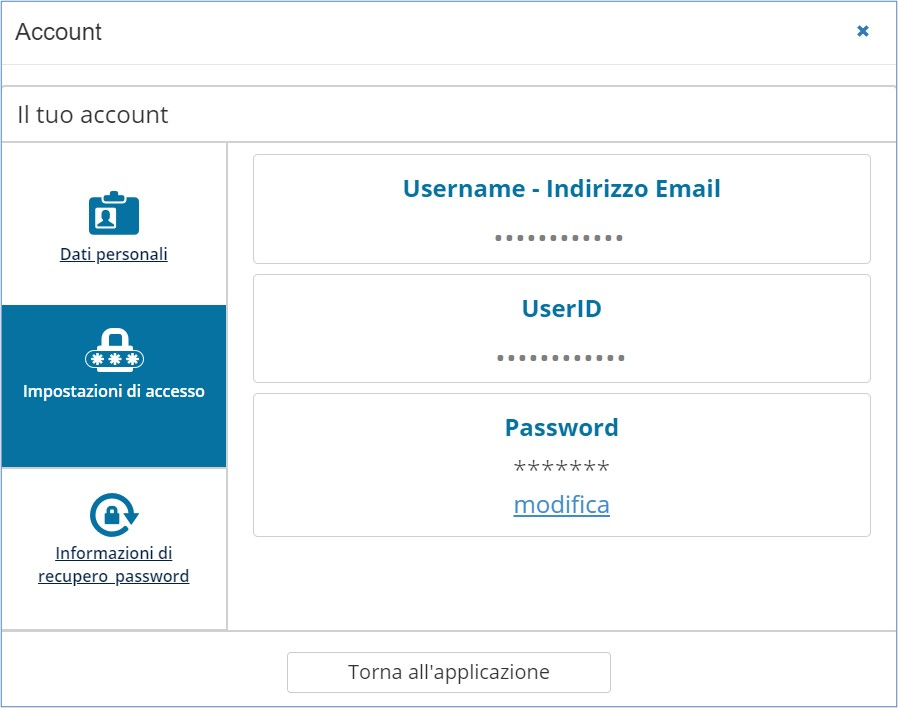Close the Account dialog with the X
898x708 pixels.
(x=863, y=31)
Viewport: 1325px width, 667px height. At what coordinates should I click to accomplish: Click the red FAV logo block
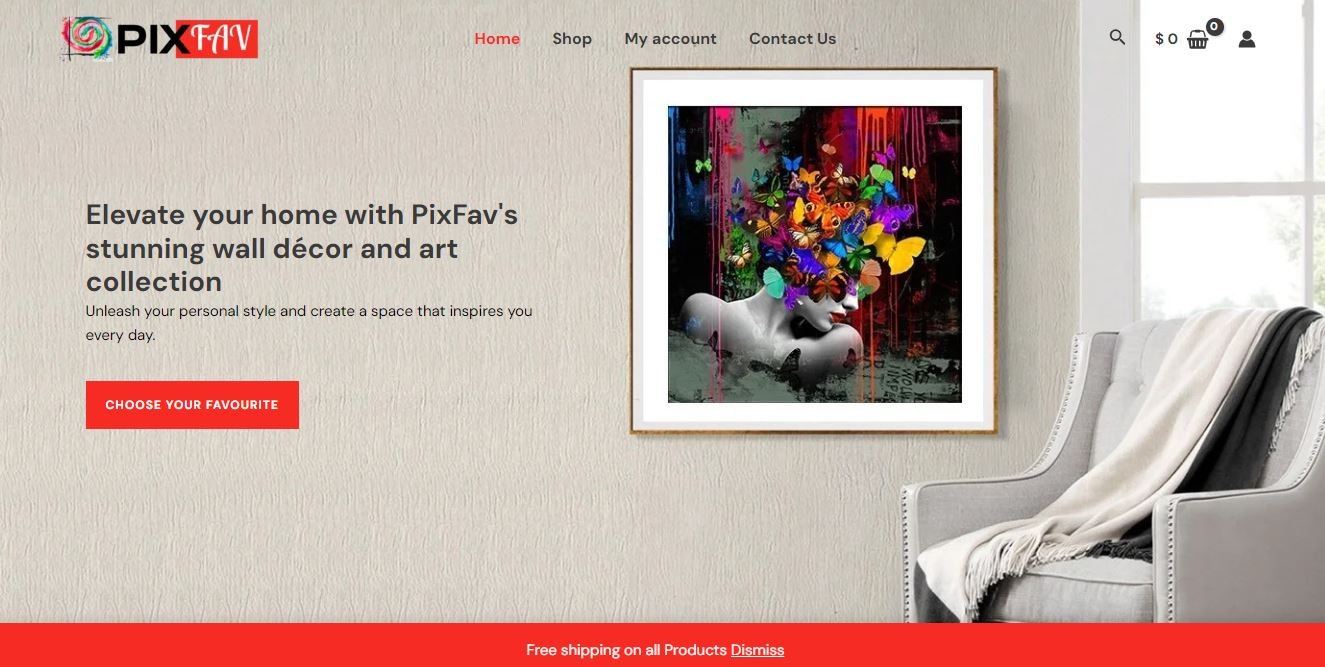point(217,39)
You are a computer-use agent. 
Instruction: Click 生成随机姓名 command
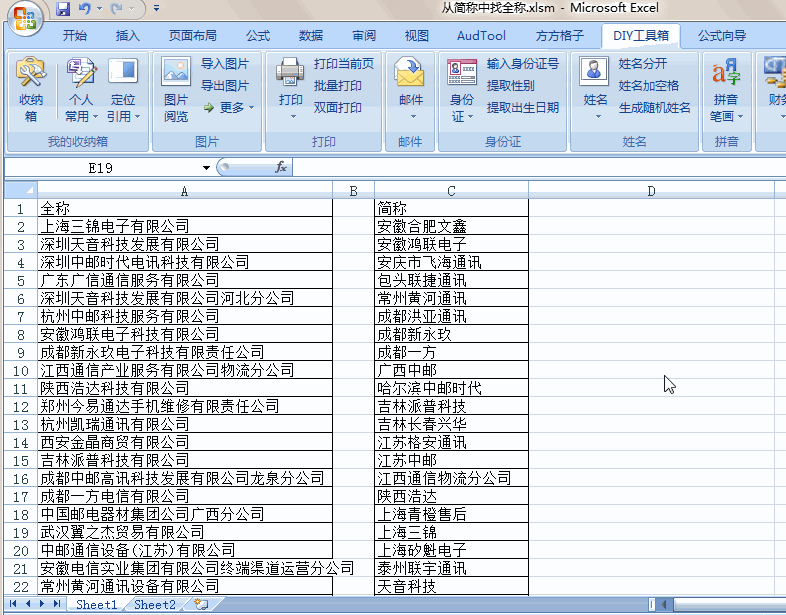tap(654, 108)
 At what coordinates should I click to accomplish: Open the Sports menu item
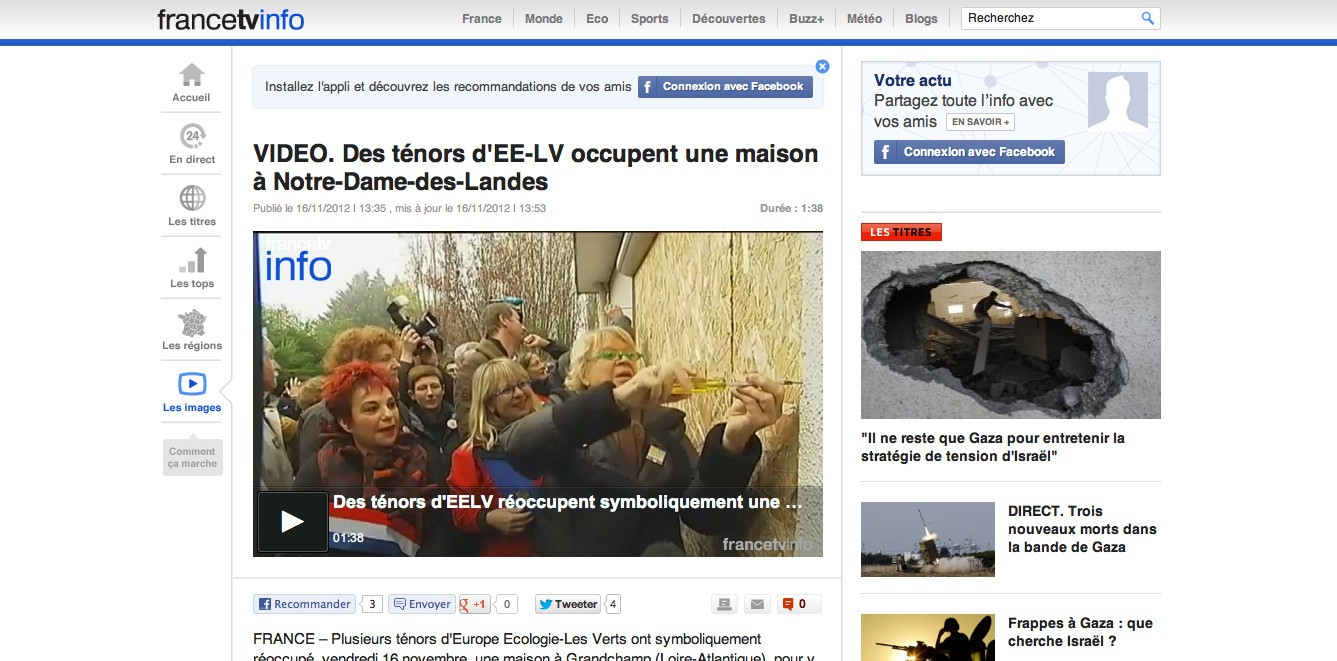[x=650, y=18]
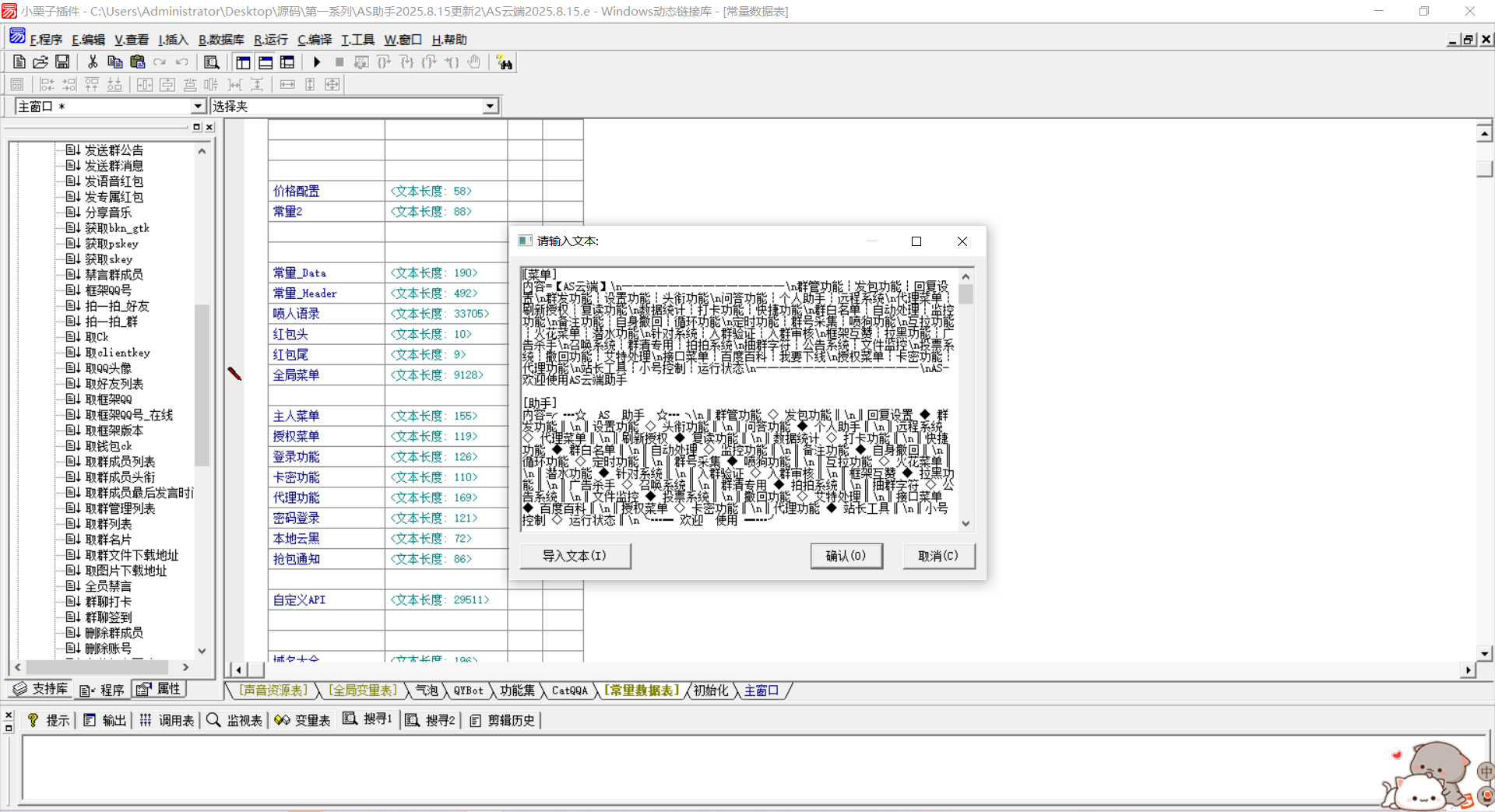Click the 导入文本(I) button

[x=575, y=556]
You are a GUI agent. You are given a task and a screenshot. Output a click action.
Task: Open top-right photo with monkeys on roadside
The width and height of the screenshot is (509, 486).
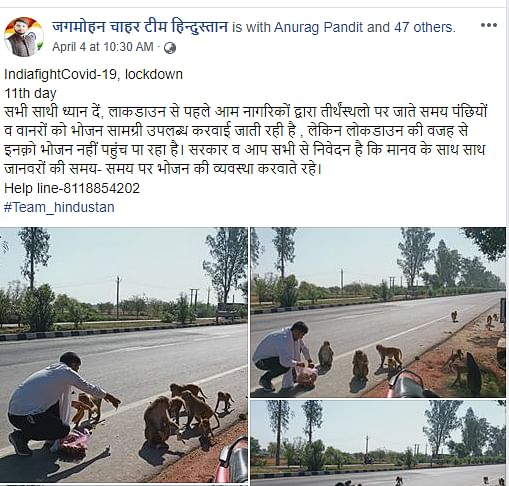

◆ ◆ ◆ ◆ ◆

→ Problem to solve:
An exact transcription is requested of each line from the one that holds "Task: Open top-right" to the end of the listing above, both boundary lines included; pictures are to be omitted.

→ Completed exercise:
Task: Open top-right photo with monkeys on roadside
The width and height of the screenshot is (509, 486).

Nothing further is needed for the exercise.